Os que atacam furiosamente a censura ao filme não querem assumir o fato de estarem lutando, indiretamente, pela liberação das representações de abuso sexual de menores e de adolescentes. Querem a liberação do filme, vetado em nome dessas representações, mas não querem parecer favoráveis a essas representações, que desejam ver e divulgar como opção de entretenimento adulto, para cultura e informação, prazer estético e prazer erótico. Querem apenas que toda a população adulta possa ver o filme escabroso, sem examinar o caso à luz do Estatuto da Criança e do Adolescente, que permite a censura aos filmes que representem a pedofilia. É uma atitude bem brasileira: a lei existe, mas não deve ser aplicada; se necessário, deve ser aplicada, mas só contra os inimigos.
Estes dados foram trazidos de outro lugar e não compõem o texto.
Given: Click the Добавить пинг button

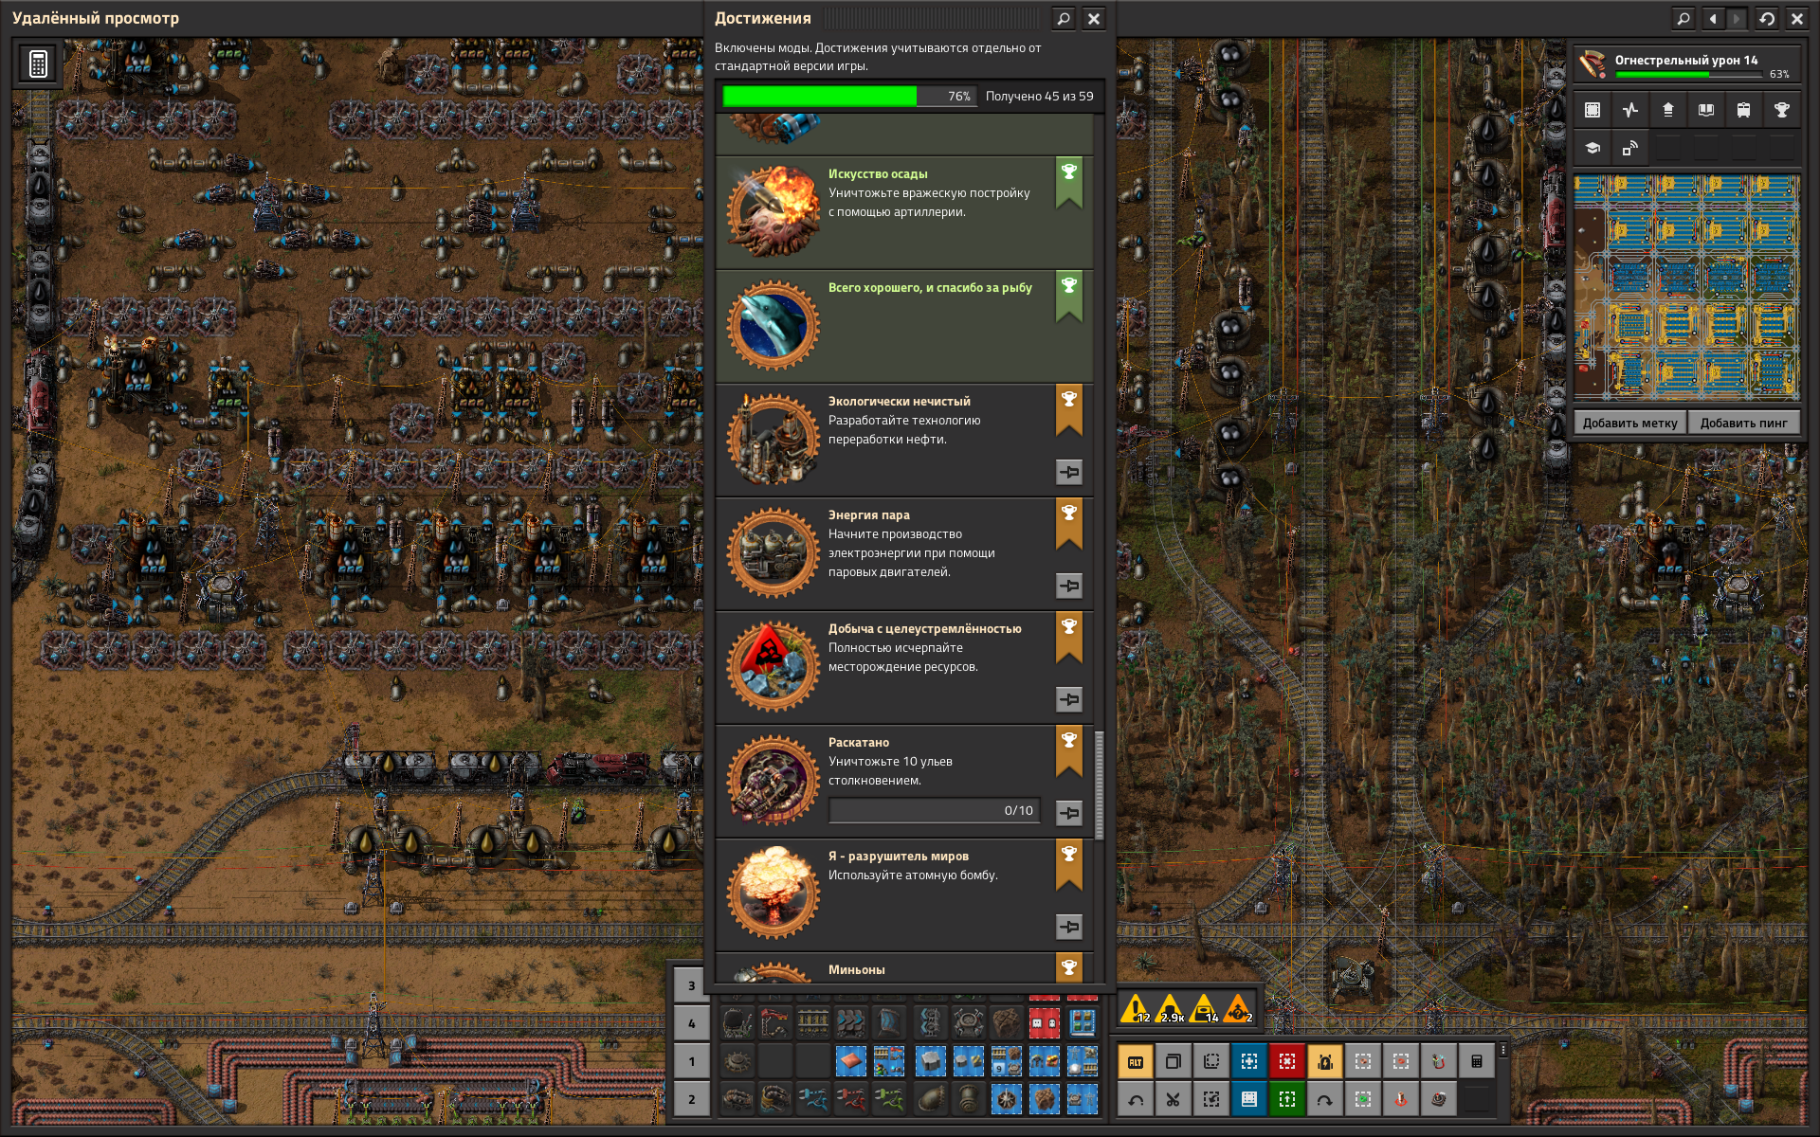Looking at the screenshot, I should (1743, 423).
Como a apreensão do filme foi instigada pelo DEM, o “inimigo” das forças progressistas, com base no Estatuto, esse passou a ser ignorado no debate: recordar sua existência é algo que “não vem ao caso”.

Para os poucos críticos que tentaram pensar o veto em relação ao Estatuto, a lei não poderia escolher um caminho que prejudicasse, de forma gravosa, outros princípios constitucionais (liberdade de expressão, acesso à informação, proibição da censura). Mas o mesmo argumento poderia ser usado a favor da proibição do filme: a lei não pode escolher um caminho que prejudique, de forma gravosa, o Estatuto da Criança e do Adolescente  (proibição da participação de criança em cena de sexo explícito ou pornográfica por meio de adulteração, montagem ou modificação de fotografia, vídeo ou qualquer outra forma de representação visual). Cabe lembrar aqui que um dos motivos da apreensão de Salò na Itália, à época, resultando em processo contra o produtor do filme, Alberto Grimaldi, foi a alegação de que alguns rapazes que atuavam nas cenas que representavam cenas de violação sexual, coprofagia e tortura seriam menores de idade, embora parecessem mais velhos.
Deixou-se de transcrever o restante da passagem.